The amuse-bouche, a shot of cool, celadon-colored cucumber and Thai basil soup topped with a white fluff of goat whey foam, was impressive to hear about, lovely to look at, and bland. There was nothing wrong with it, but the first course that followed was another chilled soup, and it was spectacular. Made with the aforementioned exciting sun gold tomatoes, which had been smoked, plus confit cherry tomato, green strawberries, Espelette pepper, and fresh basil, it was sweet and piquant at once, both rich and refreshing, and brightened with what another server confirmed was "a touch of white wine vinegar." Yay, indeed!
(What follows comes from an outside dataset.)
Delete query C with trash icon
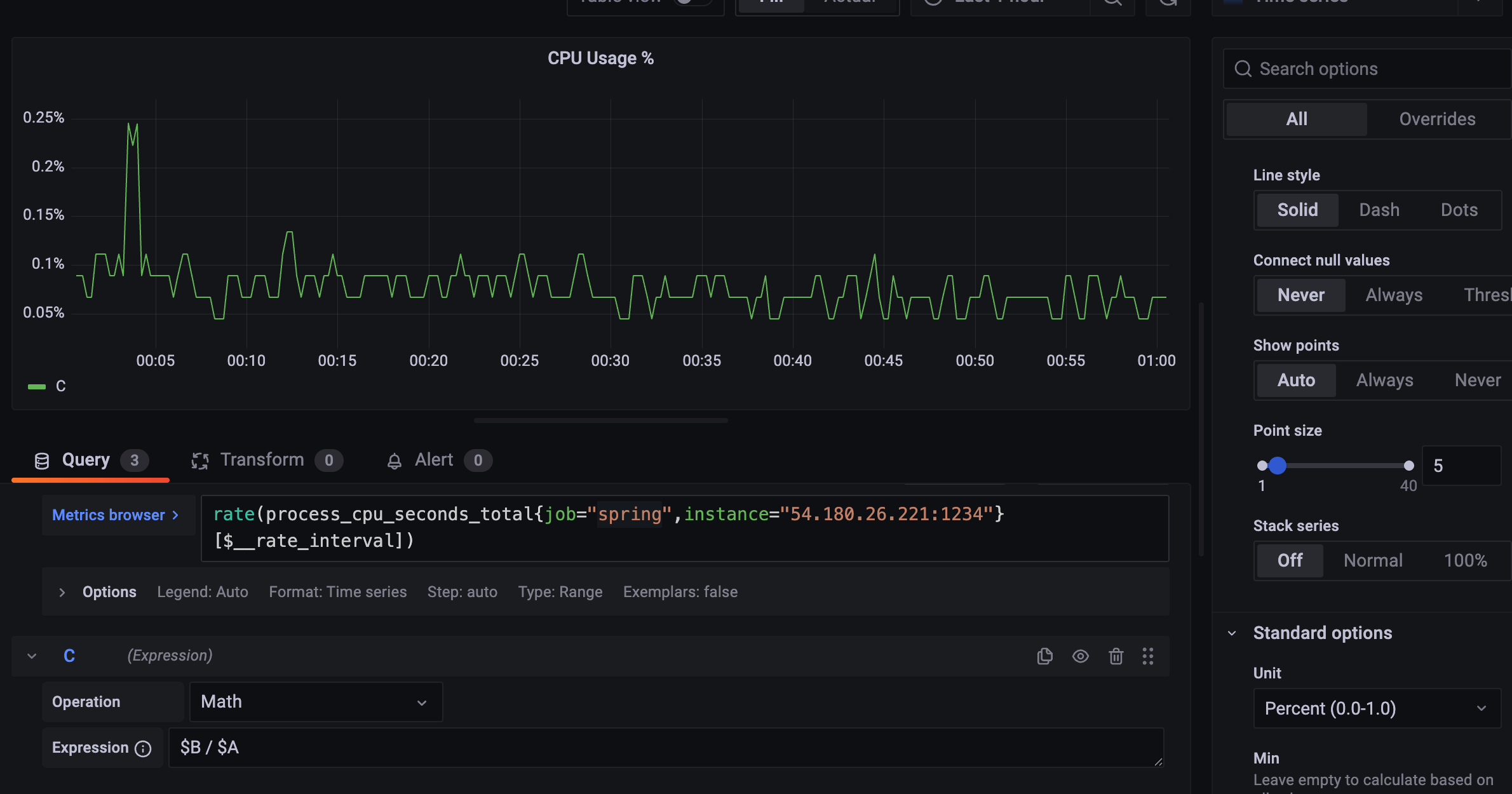 click(1116, 656)
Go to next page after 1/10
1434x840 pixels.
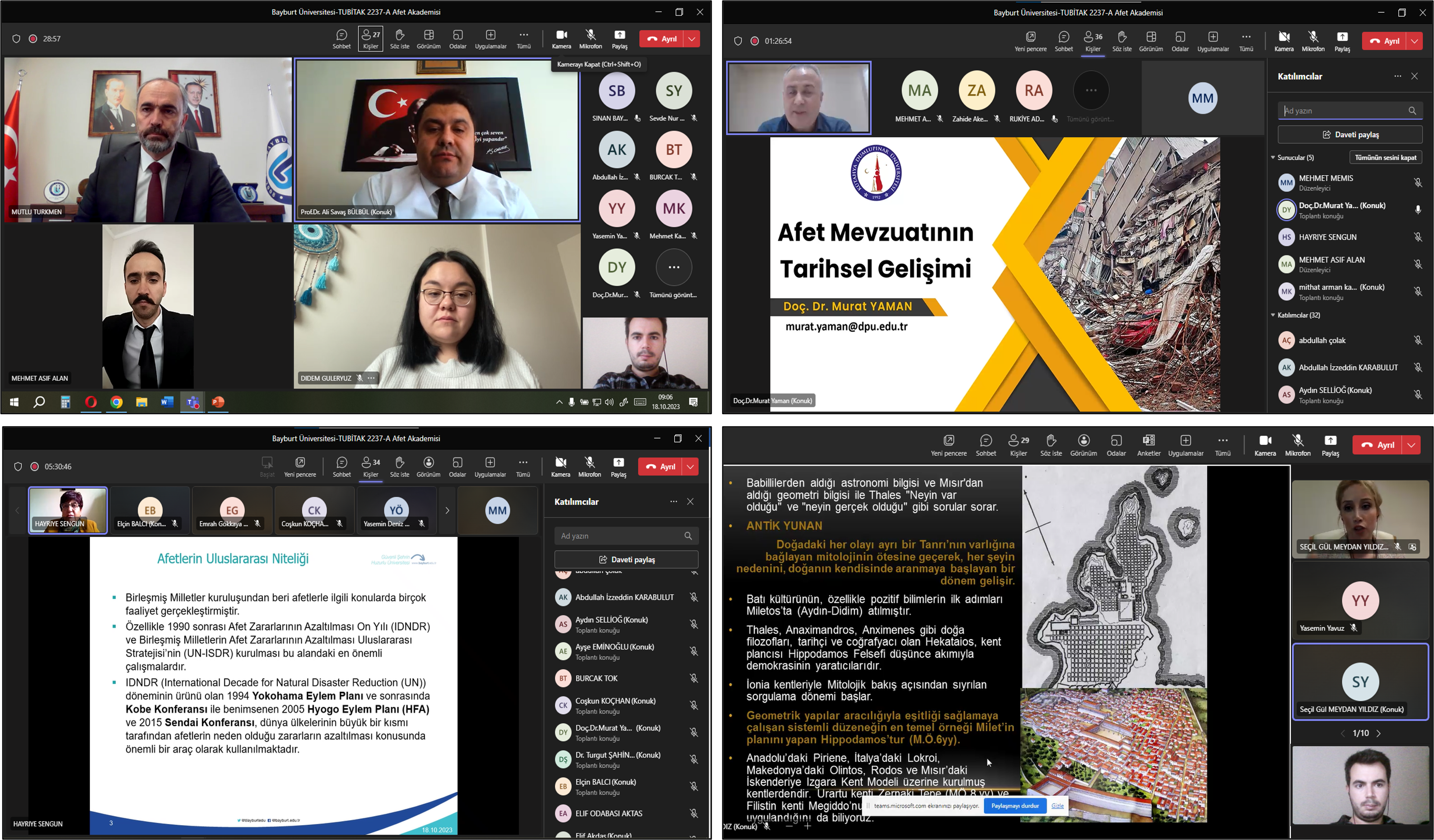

Next up, a warm salad of skinny, crisp green and gold beans with turnips, mint, and breadcrumbs had a soft-cooked egg on top and a dressing made with "spicy 'nduja," which a non-Zarina server haltingly and minimalistically described as "pork... sausage." 'Nduja is an Italian salami from Calabria, cured in a casing but soft and spreadable. The possibility of spicy and porky dressing, soft and rich egg, and crunchy and colorful vegetables commingling was intriguing, but it was hard to get all the elements in one bite; it was a fine salad, but it just wasn't as completely realized as some of Eric's work. Like, for example, the next course, a perfectly cooked piece of almost-sweet-fleshed sea bream, the skin side salted and spiced and seared for ideal contrast. It came with bits of collard green, sweet Nantes carrots, and a cumin-carrot vinaigrette, and it was fantastic.
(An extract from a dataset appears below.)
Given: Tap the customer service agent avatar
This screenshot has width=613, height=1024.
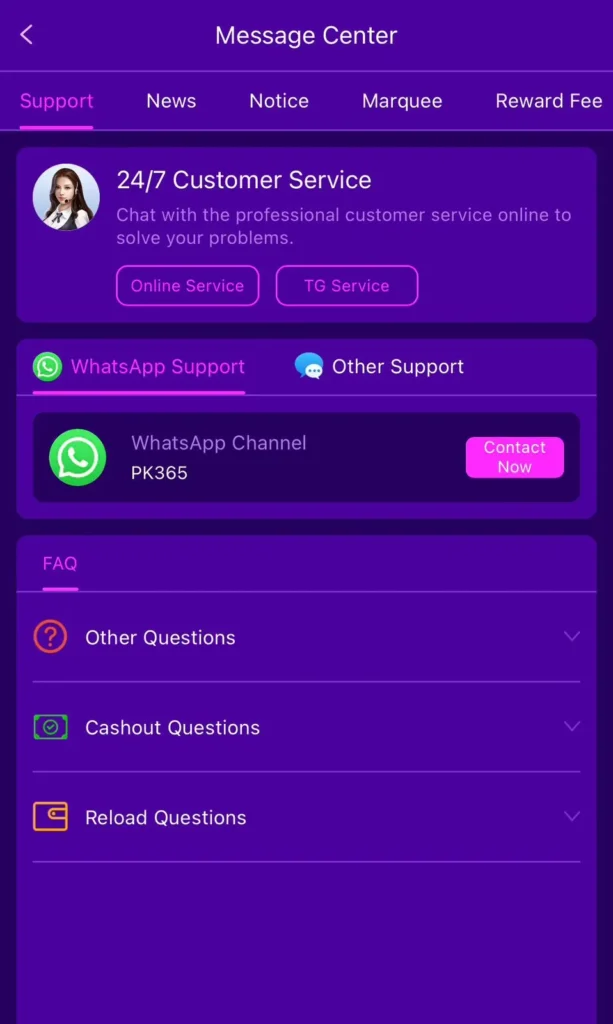Looking at the screenshot, I should 66,197.
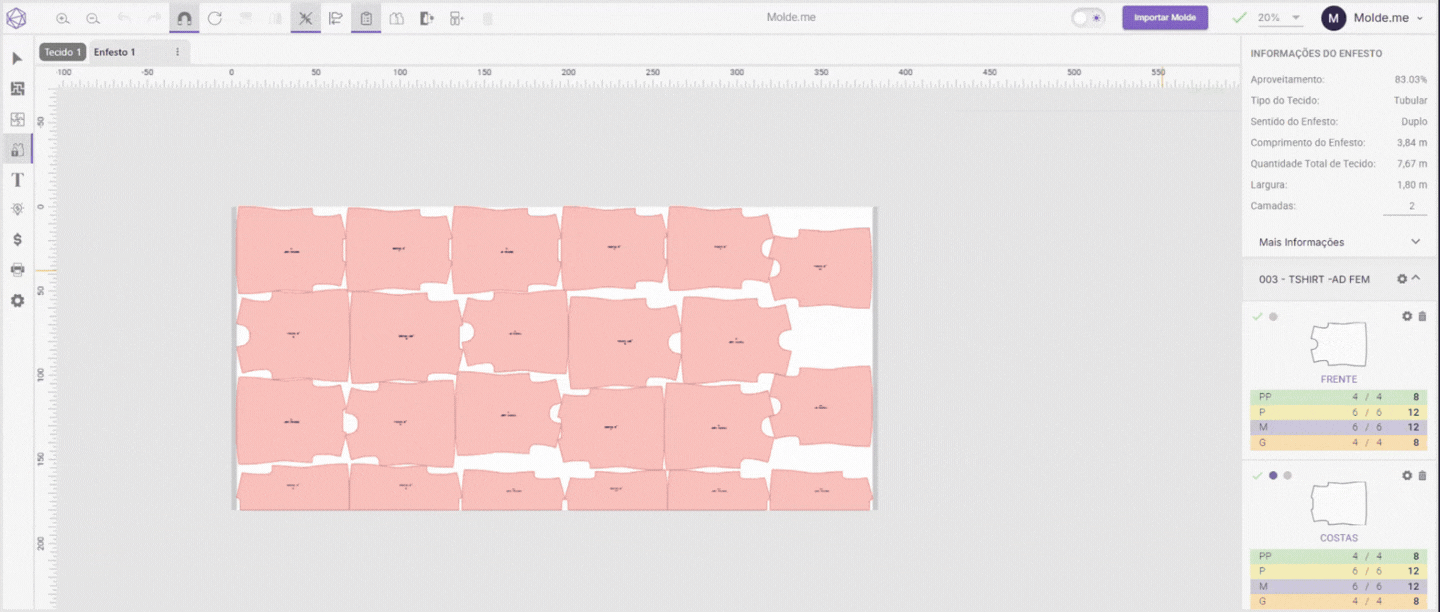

And the entrées were excellent: an exquisitely tender grass-fed lamb striploin, and one of the best pieces of duck breast I've ever had the pleasure of meeting. Both were cooked unerringly medium rare, and both had caramelized fatty edges that helped the meat melt in the mouth. The duck entrée had the bonus of a roulade of super-savory confit, while the lamb had cherries; otherwise, oddly, both were served with the exact same accompaniments of miniature chanterelles, summer squash, and a "bagna càuda" jus (Marron's quotation marks; the usual formulation includes garlic and anchovies, but this one was not at all fishy, tasting like an especially deeply flavored pan sauce). The lamb's addition of cherries actually seemed like it would have done even more magic with the duck.
Our palate cleanser was a third cold soup—arguably cold-soup overkill, but it made sense after the dark, meaty richness of lamb and duck. It was pureed peach and vermouth, and it was the fluffy, sweet right step toward two desserts: an impressive vertical stack of the world's most delicate, Meyer lemon–scented sponge cake with peaches and toasted cashew ice milk, and single-origin dark chocolate mousse with cherries transformed into a cloudlike texture, plus crème fraîche and a sprinkle of sunflower seeds. Both were unusual, thoughtful, and very, very good.
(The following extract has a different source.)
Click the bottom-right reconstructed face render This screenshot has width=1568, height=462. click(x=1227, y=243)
Before opening Restaurant Marron, Eric told the blog Capitol Hill Seattle that he wanted "a clean space that is void of distractions—off white and charcoal," and that he was working with his contractor to cover the murals, keeping them intact but hiding them away. The resulting minor landslide of comments in opposition there and on Eater Seattle appears to have convinced him otherwise, which is good. But the cold, bluish track lighting shining on the warm, old walls needs to be adjusted. There's no reason that the new and the old can't peacefully coexist here, just like the haute and the "yay!"